Evolving through complaints
All bankers interviewed say their institutions have had situations large and small, broad or isolated, that arose as complaints and have led to changes, or to possible changes.
Action taken is what regulators notice, in this regard, says Ernst & Young’s Amy Brachio. They like to see understanding of root causes, and of the interests and needs of the full spectrum of customers. “It’s very important for banks to take a customer-centric approach,” she says.
Umpqua’s Clarkson boils it down to an action step: “When something’s not a perfect process, let’s tweak it.”
Some real-life examples:
• At Johnson Bank, multiple complaints about severe delays in the mortgage process led to four more employees being assigned to that function and adoption of a standard promising responses to issues within 24 hours. Investigation determined that a personnel change had led to a disconnect that “got out of hand,” according to John Topczewski.
• KeyBank had been involved in a highly publicized situation involving the school loan of a Rutgers student who died of brain injuries sustained in an auto crash. “We received feedback that caused a policy change in regard to student lending,” says Lynne Woodman. The issue concerned cosigners on such loans and the impact of borrowers’ deaths.
• Bank of the West recently formed a steering committee to review practices related to insufficient funds and overdraft fees and associated disclosures, based on an analysis of complaints.
Bankers say commitment to service means taking complaints more seriously than ever.
“In the past, it may have been sufficient to direct a customer’s attention to, or quote, a section in our disclosures to justify a fee or a change in terms,” says Checchi. “Those kinds of responses are no longer the right way to respond.”
Umpqua’s Clarkson sees the remedy in a service-based attitude. “All banks have to remember to tie the complaints issue back to their services standards,” she says. “If you do so, the rest will flow from there.”
A little bird told me
At industry meetings bankers express displeasure with CFPB’s online complaint portals, where, they say, inquiries about complaints read as if abuse is assumed. That opinion may be a bit overstated, but the portals are part of the brave new world. And so is social media.

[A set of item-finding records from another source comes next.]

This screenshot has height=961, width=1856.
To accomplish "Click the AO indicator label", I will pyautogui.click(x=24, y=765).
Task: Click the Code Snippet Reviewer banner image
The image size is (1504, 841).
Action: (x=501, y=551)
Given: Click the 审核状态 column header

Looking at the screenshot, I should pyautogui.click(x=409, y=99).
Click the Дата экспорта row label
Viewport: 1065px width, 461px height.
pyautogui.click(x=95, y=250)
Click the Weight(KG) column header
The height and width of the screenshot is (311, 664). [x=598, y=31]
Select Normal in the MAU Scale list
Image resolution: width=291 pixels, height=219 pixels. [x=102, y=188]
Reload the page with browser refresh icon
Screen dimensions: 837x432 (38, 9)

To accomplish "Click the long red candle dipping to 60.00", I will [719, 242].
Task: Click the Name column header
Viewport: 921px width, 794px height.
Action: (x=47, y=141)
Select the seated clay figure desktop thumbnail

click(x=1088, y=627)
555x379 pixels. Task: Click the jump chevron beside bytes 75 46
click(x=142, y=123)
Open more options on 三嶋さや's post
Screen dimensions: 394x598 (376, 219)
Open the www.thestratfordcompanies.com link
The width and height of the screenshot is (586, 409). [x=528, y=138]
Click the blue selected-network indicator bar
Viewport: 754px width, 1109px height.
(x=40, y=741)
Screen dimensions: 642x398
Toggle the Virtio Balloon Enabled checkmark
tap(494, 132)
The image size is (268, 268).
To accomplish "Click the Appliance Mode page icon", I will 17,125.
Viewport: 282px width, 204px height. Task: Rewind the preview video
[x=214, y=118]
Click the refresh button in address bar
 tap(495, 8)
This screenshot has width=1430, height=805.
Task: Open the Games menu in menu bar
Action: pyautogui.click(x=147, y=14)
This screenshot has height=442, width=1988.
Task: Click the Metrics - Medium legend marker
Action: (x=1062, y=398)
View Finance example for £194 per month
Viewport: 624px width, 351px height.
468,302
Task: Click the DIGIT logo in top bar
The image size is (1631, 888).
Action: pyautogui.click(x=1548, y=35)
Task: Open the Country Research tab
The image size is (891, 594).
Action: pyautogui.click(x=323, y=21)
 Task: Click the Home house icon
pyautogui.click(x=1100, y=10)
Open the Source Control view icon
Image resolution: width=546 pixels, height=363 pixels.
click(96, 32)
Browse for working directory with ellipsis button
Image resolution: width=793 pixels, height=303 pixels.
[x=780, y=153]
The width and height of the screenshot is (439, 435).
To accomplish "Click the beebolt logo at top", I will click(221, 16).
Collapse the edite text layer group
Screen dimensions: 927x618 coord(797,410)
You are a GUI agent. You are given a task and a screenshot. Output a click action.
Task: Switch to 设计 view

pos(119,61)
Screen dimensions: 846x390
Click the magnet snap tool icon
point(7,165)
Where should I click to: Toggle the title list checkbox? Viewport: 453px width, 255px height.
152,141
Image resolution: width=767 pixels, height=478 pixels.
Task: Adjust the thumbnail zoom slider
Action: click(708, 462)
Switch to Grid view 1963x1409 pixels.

Monitoring social channels—both responses to your own bank’s tweets and posts and to independent chatter in the social net—has become a basic. Ignoring social channels today is like ignoring a billboard bad-mouthing your bank. But if there is any doubt about taking social media complaints seriously, Jo Ann Barefoot reports that CFPB examiners have told client banks that the bureau expects them to monitor social media.
Monitoring is only the beginning. Johnson Bank’s John Topczewski points out that just getting into a “he said, she said” debate on Twitter doesn’t help anyone. So banks need to be able to deal with what are essentially written complaints appropriately.
At Key, a team backstops multiple Facebook and Twitter accounts, including @KeyBank_Help, which is specifically intended for customer service. It’s Twitter description includes “Client Services Experts. Problem resolution enthusiasts.”
One tweet it intercepted read, “I hate Key Bank…they really suck.” The Keybanker on duty tweeted back, “What happened? Is there something we can help you with? Follow&DM your contact info.” For non-Tweeters, “follow&DM” means to follow Key’s account, which enables private “direct messaging” via Twitter. At that point the bank asks for private, secure means of communication, such as email.
Key’s Debbie Peltz, one of six bankers whose faces and basic ID appear on the @KeyBank_Help page, explains that they maintain ownership of a social media complaint. “We really are connecting with that individual,” she says, “until a resolution is reached.
“The buck stops here,” says Peltz.”We are fully engaged.”